有才今天问我07年最难忘的事情是什么,我想半天说是频繁的熬了很多通宵.后来仔细想想是参与制作了红外定位.从那之后才慢慢上了点儿路.06年冬天到07年夏天一直在做这个东西.完完整整地从头到尾回想起来应该是目前为止大学里我做的最有意义的事情了.说来惭愧当初还被李硕同学好说歹说劝了半天才参与进来.最开始方案论证、试验;画板、制板;一趟趟跑中发找小角度的led;级联调试;到最后的装盒;一路走来学到的不仅仅是“可靠性设计”.

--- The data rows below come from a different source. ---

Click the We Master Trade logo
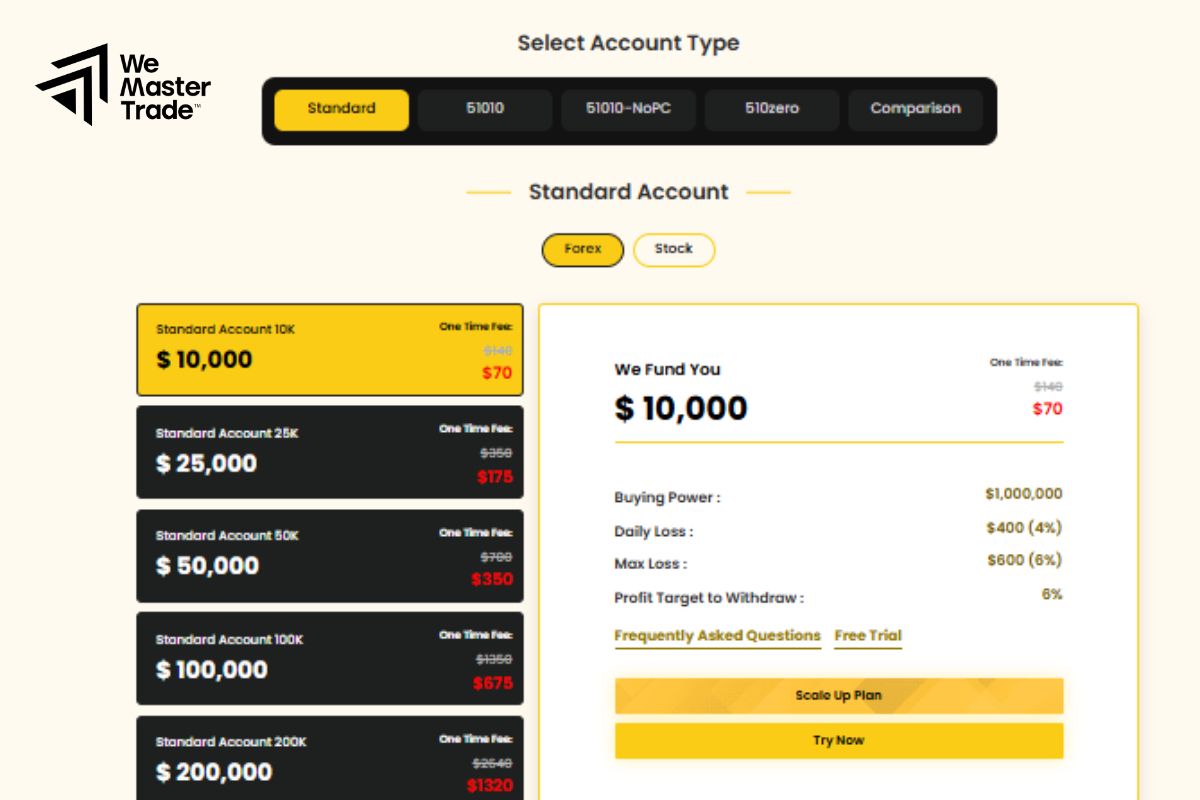This screenshot has height=800, width=1200. [x=122, y=85]
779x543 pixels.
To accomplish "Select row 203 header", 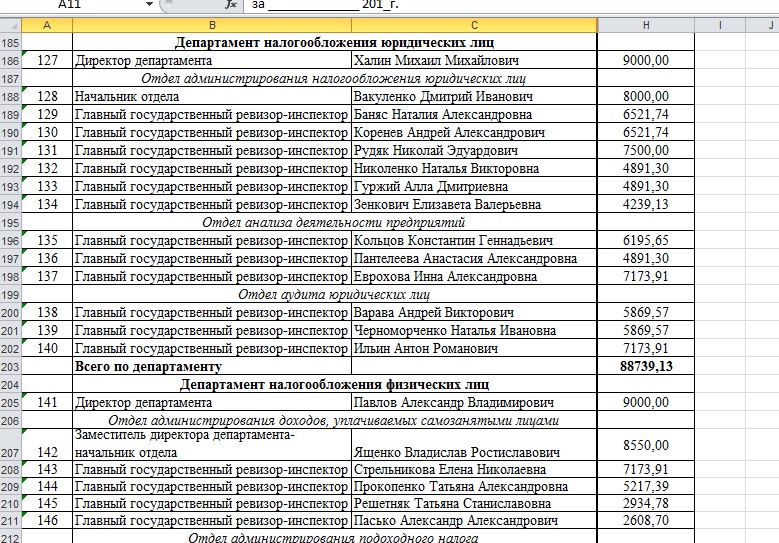I will pos(11,367).
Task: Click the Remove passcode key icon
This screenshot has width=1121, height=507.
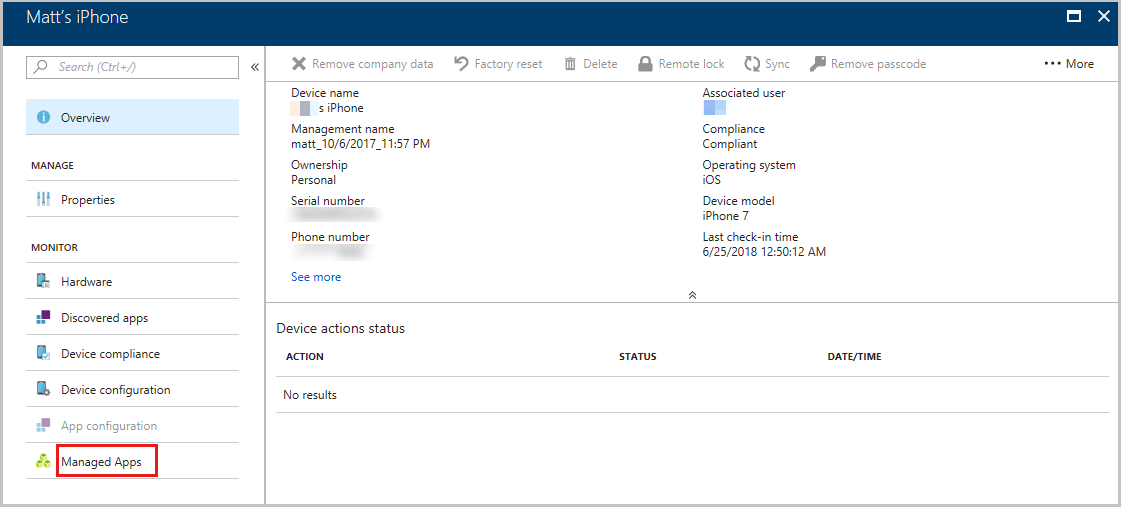Action: 818,64
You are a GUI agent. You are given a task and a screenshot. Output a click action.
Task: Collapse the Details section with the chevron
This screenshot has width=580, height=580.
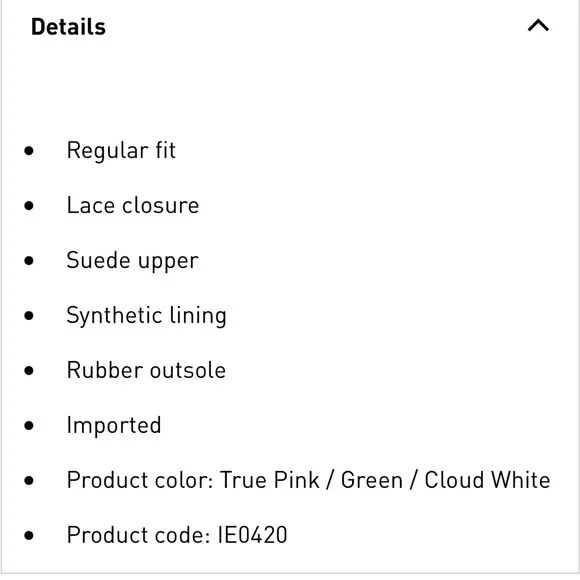coord(538,26)
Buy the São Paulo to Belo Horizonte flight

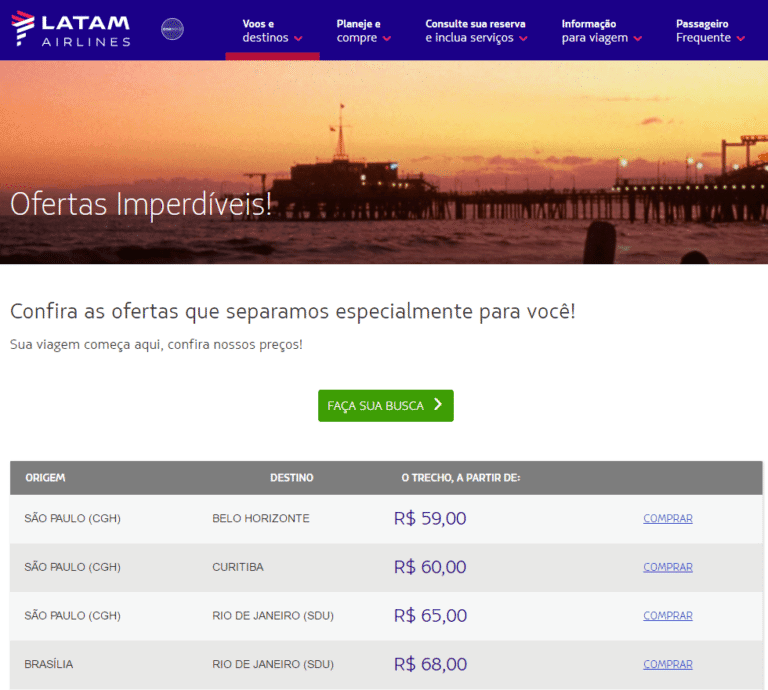pos(667,519)
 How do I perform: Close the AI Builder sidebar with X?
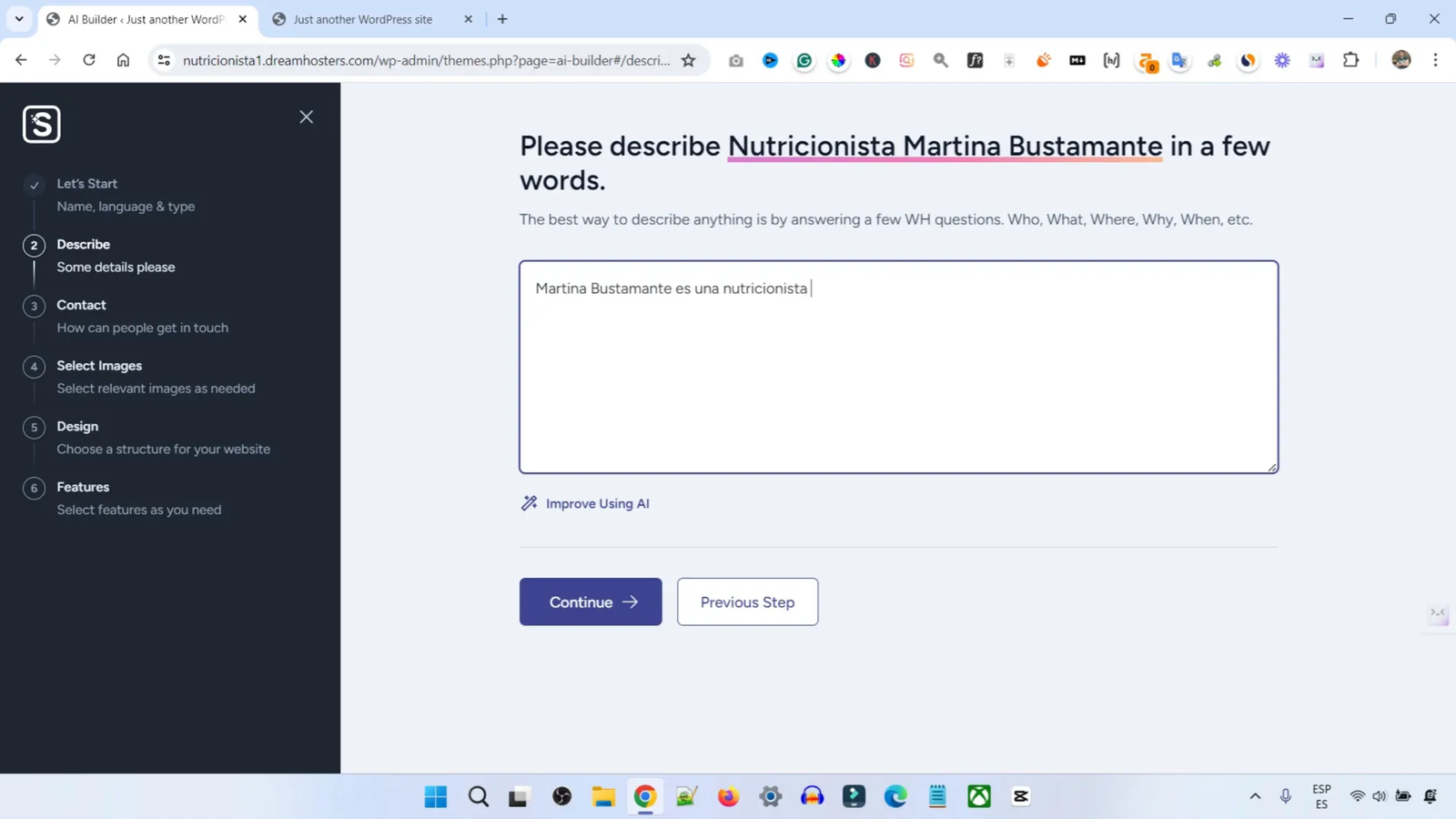[x=307, y=117]
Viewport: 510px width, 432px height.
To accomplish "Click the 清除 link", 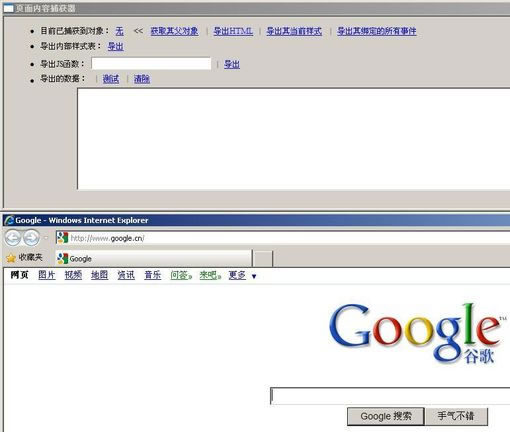I will [142, 79].
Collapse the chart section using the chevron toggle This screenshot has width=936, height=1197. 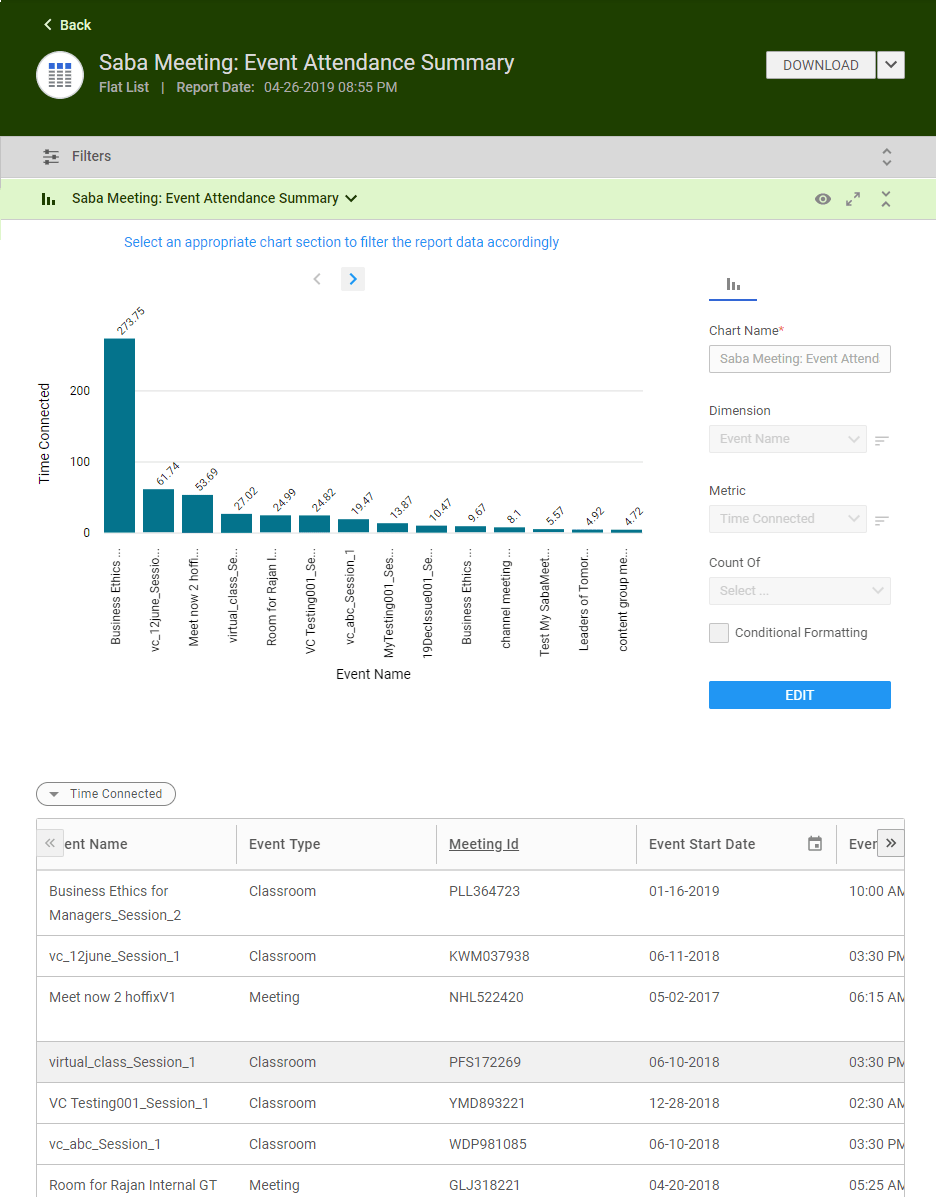[x=886, y=199]
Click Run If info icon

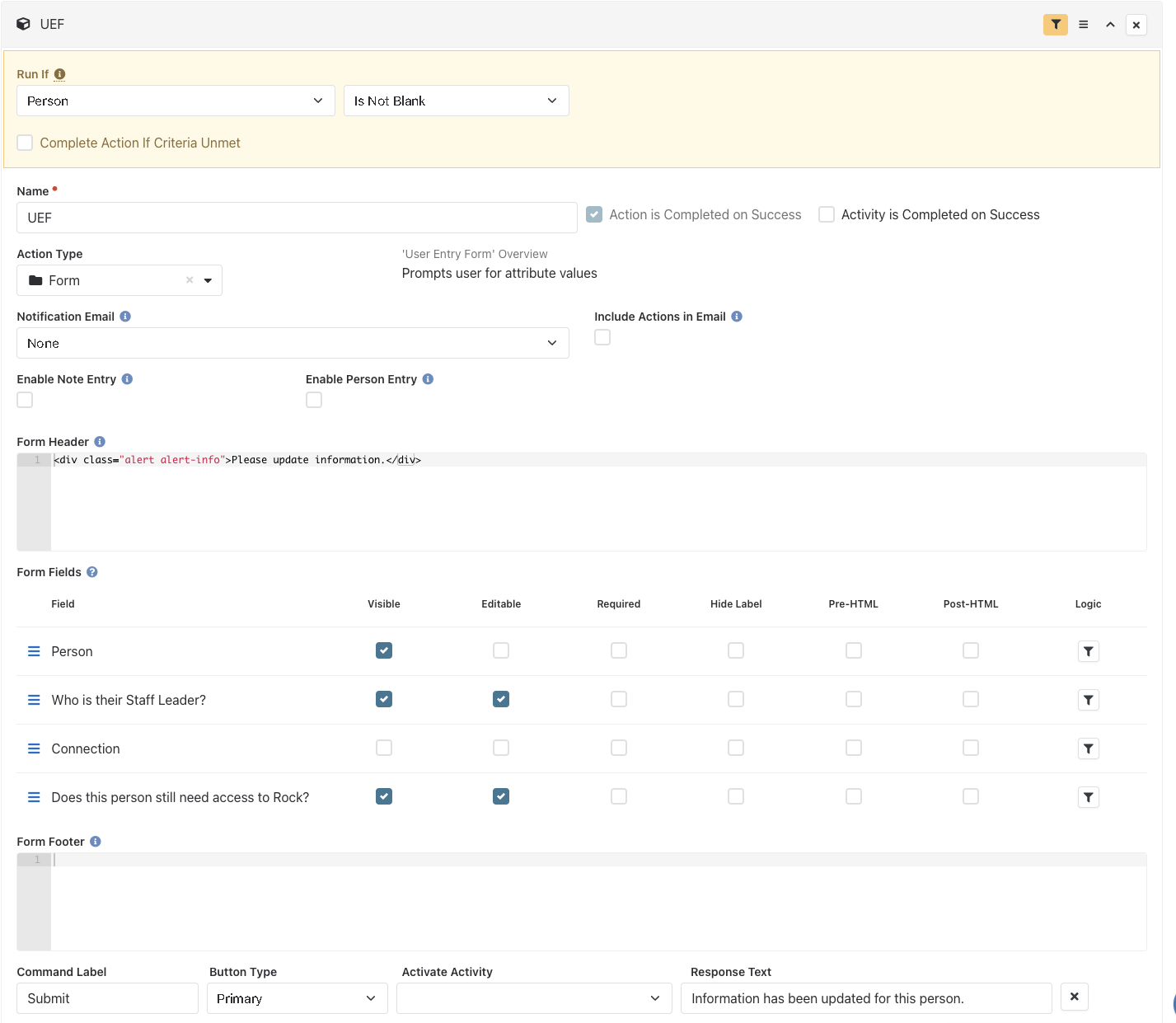click(x=59, y=74)
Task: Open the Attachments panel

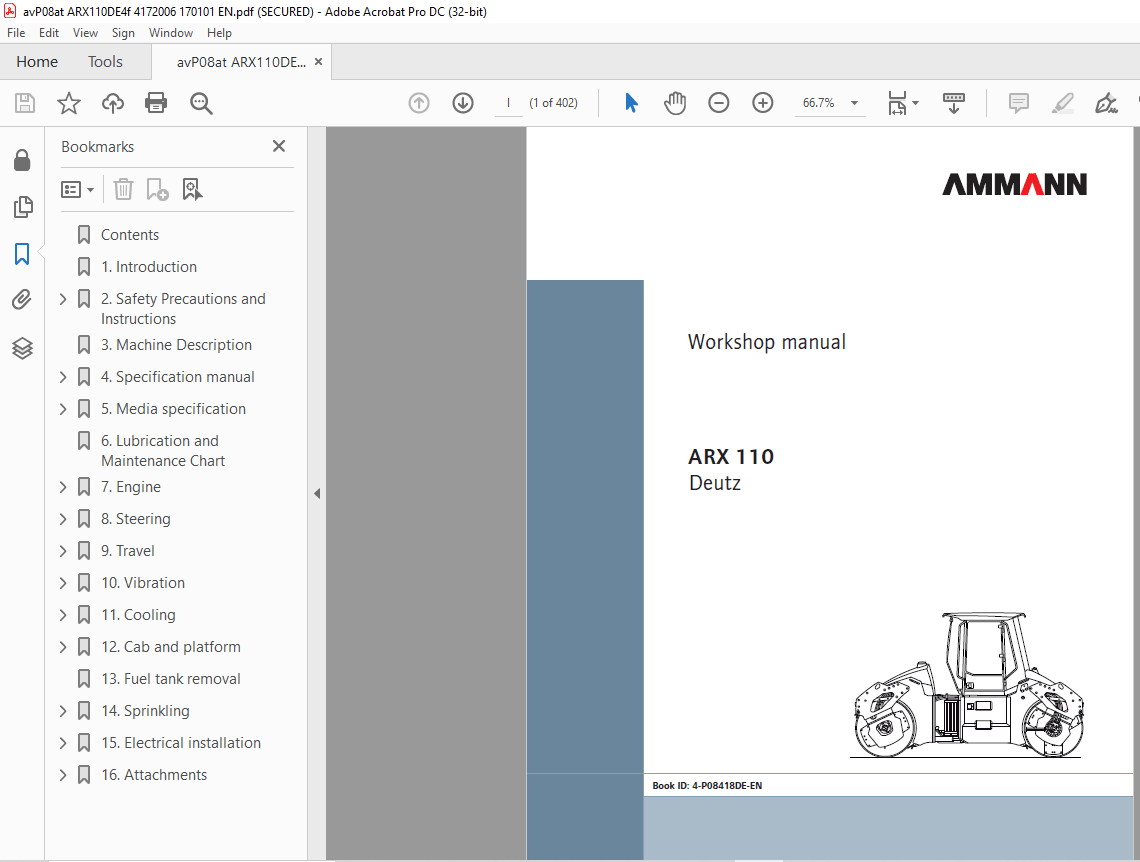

记得那会儿他们一大班的统统跑去自习室复习通原信息论我就在实验室画板子,孙在教三或教九或教二附近背G,我完成一部分就喊他过来检查并且教下一部分,呵呵,当时他已经拿了嵌入式全国一等.加上李硕对其膜拜有加搞得我对他难免有些惧——我还是很欺软怕硬的…后来事实证明孙同学对学生还是很慈祥的…寒假时候我们的板子出来了,兴奋得跑去实调板子,hiboy拿起我的板说像孙的风格我心中一阵窃喜结果他接着说什么这个pad应该设成什么什么铜应该铺成什么什么样…后来我才知道纯论技术还是hiboy更高一筹——到现在亦是如此.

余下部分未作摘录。